4th March 2019 about a 4 minute read

The current generation of innovators seem to be churning out new technological advances at an incredible pace. I think we all sometimes fail to take a step back from the giddy excitement that comes with big tech announcements and reflect upon how we might all benefit from them in equal measure.

We have submitted written evidence to an inquiry being led by the All-Party Parliamentary Group (APPG) on Rural Health and Social Care. Our submission explores the opportunities and challenges presented by a range of new and emergent technologies. Applying them to improve health and care outcomes matters a great deal, particularly to the most vulnerable groups in our society. Innovators in this space can be a force for good – helping the disabled, sick and elderly to be more independent and work towards improved wellbeing. The truth is that we still have some way to go before the latest advances in technology deliver universal benefit.

Rural communities have, in some important respects, benefitted the least from technological advancements. They face several critical barriers – including, poor transport and digital infrastructure, pockets of deprivation and an ageing population that requires complex support to manage the multiple conditions people are increasingly developing in later life in challenging geographies. Action with Communities in Rural England say that over-65s represent 20% of the population in rural areas of England and that number is growing fast.[1]

Technology harbours the potential to improve the delivery of health and care provision and enable people to be better connected, but older people in rural areas run the risk of being left behind.

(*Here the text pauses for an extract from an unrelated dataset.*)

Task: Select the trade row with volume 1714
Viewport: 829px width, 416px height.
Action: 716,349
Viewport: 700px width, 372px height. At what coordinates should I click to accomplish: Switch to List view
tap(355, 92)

Our APPG submission recommends a number of ways in which to tackle the tech divide between rural and urban centres. Here are three of our key recommendations:

A joint taskforce

Rural communities should not be excluded from the latest wave of health and care technology. This means that the Government will need to think carefully about bridging the tech divide. To do this, a taskforce could be charged with reviewing the needs of rural communities and consider what technology might realistically be deployed given current infrastructure and healthcare challenges.

Better connected communities

Championing independence is one of the clearest routes to tackling social isolation and loneliness amongst older people in rural communities. Targeting the design and introduction of automated vehicles presents an opportunity to do so, helping elderly and disabled people to gain greater independence and stay better connected with their local community.

The power of data

Harnessing data to deliver better health and care outcomes is critical if we are going to respond to the needs of our ageing population. We explored this in our report, Facilitating Care Insight to Develop Caring Economies, calling upon the Government to invest in local efforts to deliver contemporary data-driven models of care.

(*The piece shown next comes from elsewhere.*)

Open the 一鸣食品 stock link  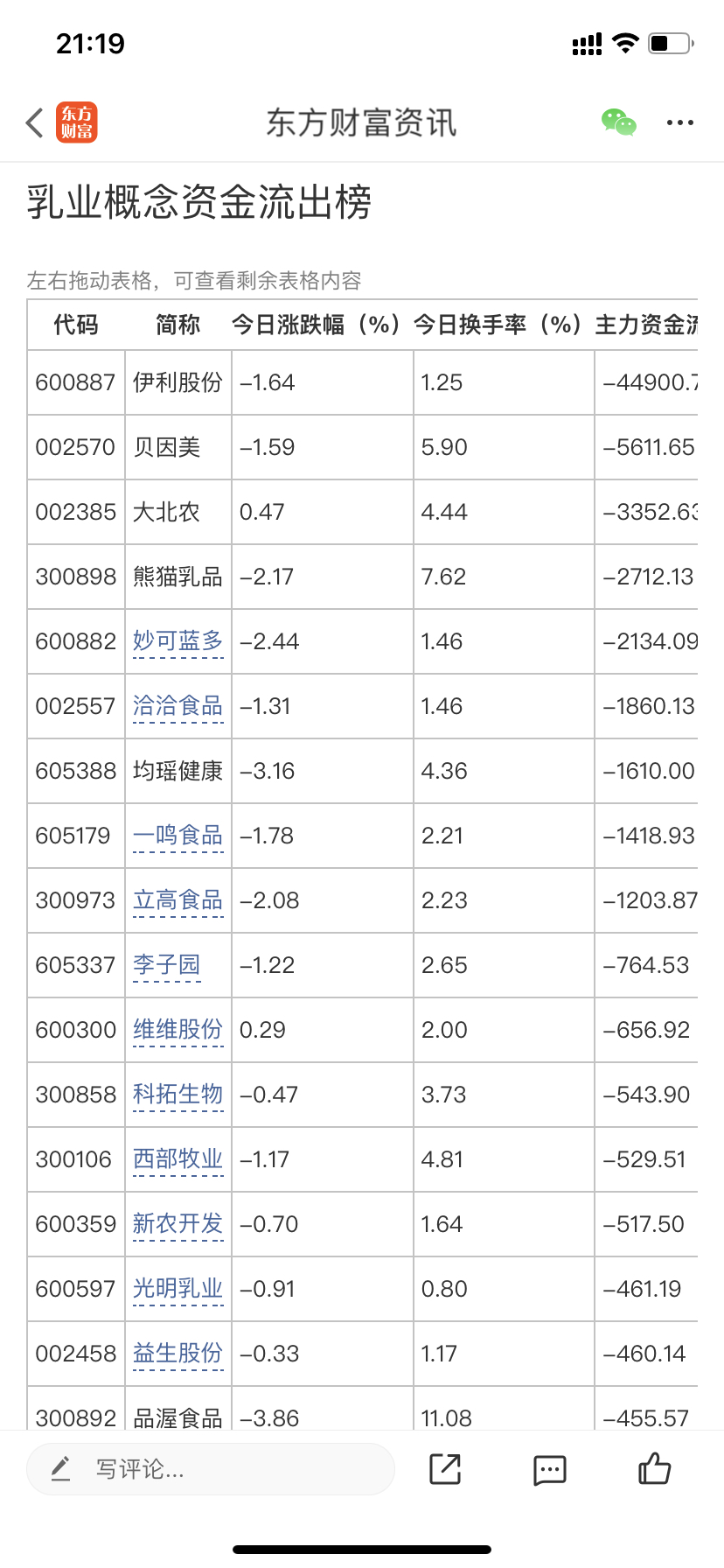178,836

The Government recently launched NHSX, a new joint organisation which will be responsible for NHS national technology, digital and data strategy for the Department of Health and Social Care. This coincided with the launch of the second iteration of the Code of Conduct for Data-driven Health and Care Technology. We are concerned that the code does not articulate how the social, commercial and economic benefits of data-driven innovation are to be fairly distributed throughout the country. Our own primary research and analysis points towards the scope for a ‘data dividend’ in urban communities, in respect of which rural and coastal areas are liable to lose out.

As our population continues to age, the Government and other key sectors within our economy will need to adjust their outlook and plan accordingly to respond to our longevity by turning associated challenges into positive opportunities. Our belief is that all generations and communities have an equal right to access the benefits of technology to improve their health and wellbeing. It remains to be seen if the Government and industry can deliver a truly inclusive national tech agenda that benefits all parts of our country.